Neon Prayers
Faith illuminated in Seoul's electric nights
Personal Project
Seoul, South Korea
Contemporary Documentary
Nov 14, 2023
Project Overview
Seoul's Buddhist temples exist in fascinating juxtaposition with the city's neon-soaked commercial districts. This project documents how traditional spiritual practices adapt to and coexist with Korea's hyperconnected urban environment, revealing faith as both ancient constant and contemporary necessity.
The Story
The project began with a simple observation: from my hotel window in Gangnam, I could see both the Samsung headquarters and the curved roofline of Bongeunsa Temple. This visual metaphor, tradition and technology sharing the same skyline, became the conceptual foundation for exploring how Seoul's residents navigate between spiritual seeking and material ambition.
I started at Jogyesa Temple in the heart of downtown, where morning prayers occurred against a backdrop of traffic sounds and construction noise. The 4 AM ceremony drew office workers stopping before their commute, elderly residents maintaining decades-long routines, and young people seeking guidance in a rapidly changing society. The temple's wooden architecture and flickering lanterns created an oasis of warm light in the city's harsh fluorescent landscape.
The most compelling discovery was how Seoul's 24-hour culture accommodated different spiritual rhythms. Late-night temples remained open for shift workers ending at midnight, while early morning sessions served those beginning at dawn. Buddhist practice had adapted to urban schedules without compromising its essential nature.
At Bongeunsa Temple, I met 28-year-old Kim Min-jun, a software developer who maintained a meditation practice despite working 12-hour days. His smartphone contained both coding projects and Buddhist scripture apps. During lunch breaks, he would sit in the temple courtyard, surrounded by skyscrapers, finding moments of stillness in his hyperconnected life.
The visual contrast became the project's strength—ancient Buddha statues photographed against LED billboards, monks crossing streets lit by convenience store signs, prayer flags fluttering near subway entrances. These weren't contradictions but complementary aspects of Seoul's spiritual ecosystem.
Night photography revealed the city's most interesting spiritual moments. The electric glow of 24-hour Buddhist centers attracted seekers at all hours. Young professionals arrived after late dinners, families came for weekend evening services, and elderly practitioners maintained nighttime prayer vigils that had begun decades earlier.
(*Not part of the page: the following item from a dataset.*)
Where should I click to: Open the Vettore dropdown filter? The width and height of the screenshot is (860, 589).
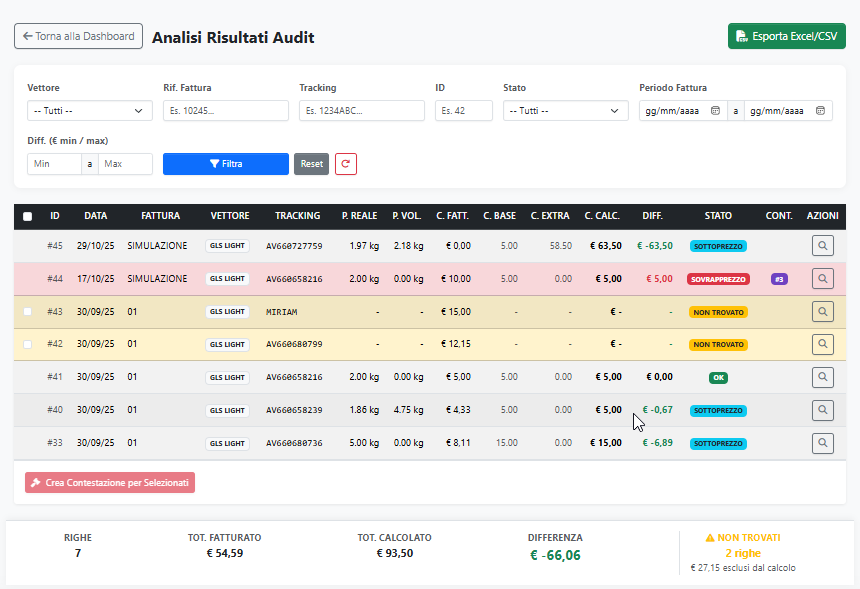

One powerful evening at Inwangsa Temple, overlooking the city, I photographed a monk silhouetted against Seoul's sprawling lights. The image captured the project's central theme, individual spiritual seeking persisting within collective urban energy. The monk wasn't separated from the city; he was engaged in dialogue with it.
Key Images
Young woman using meditation app in temple
Buddhist teacher crossing neon-lit intersection
Late-evening ceremony with city lights visible through windows
Temple interior reflected in smartphone screen
Office workers stopping for quick temple visits
Technical Details
Camera: Sony α7R V
Primary Lenses: 24-70mm f/2.8, 85mm f/1.4
Night Photography: High ISO capability, fast lenses for available light
Urban Challenges: Mixing artificial light sources, varying color temperatures
Cultural Sensitivity: Discrete photography during ceremonies, permission for portraits
Creative Process
The aesthetic balanced documentary authenticity with the visual drama of Seoul's electric landscape. Neon lights and LED displays created colorful backgrounds for traditional subjects, while temple interiors provided warm, intimate counterpoints to the city's cool artificial lighting.
Color grading emphasized the tension between warm temple lighting and cool urban illumination. This palette became a visual metaphor for the warmth of human spiritual seeking within the sometimes cold efficiency of modern city life.
Composition techniques included using reflections in temple windows to show both sacred interiors and urban exteriors simultaneously, photographing through architectural frames to create layers of meaning, and capturing motion blur to suggest the constant movement surrounding moments of stillness.
The editing process preserved the authentic color relationships between different light sources while enhancing the contrast between traditional and contemporary elements. Each image was crafted to show integration rather than conflict, Buddhism thriving within, not despite, urban modernity.
Project Impact
The series was featured in Korean photography magazines and exhibited at Seoul Arts Center. It contributed to discussions about urban spirituality and the role of traditional practices in contemporary life. Several images were acquired by the Seoul Museum of Art for their contemporary documentary collection.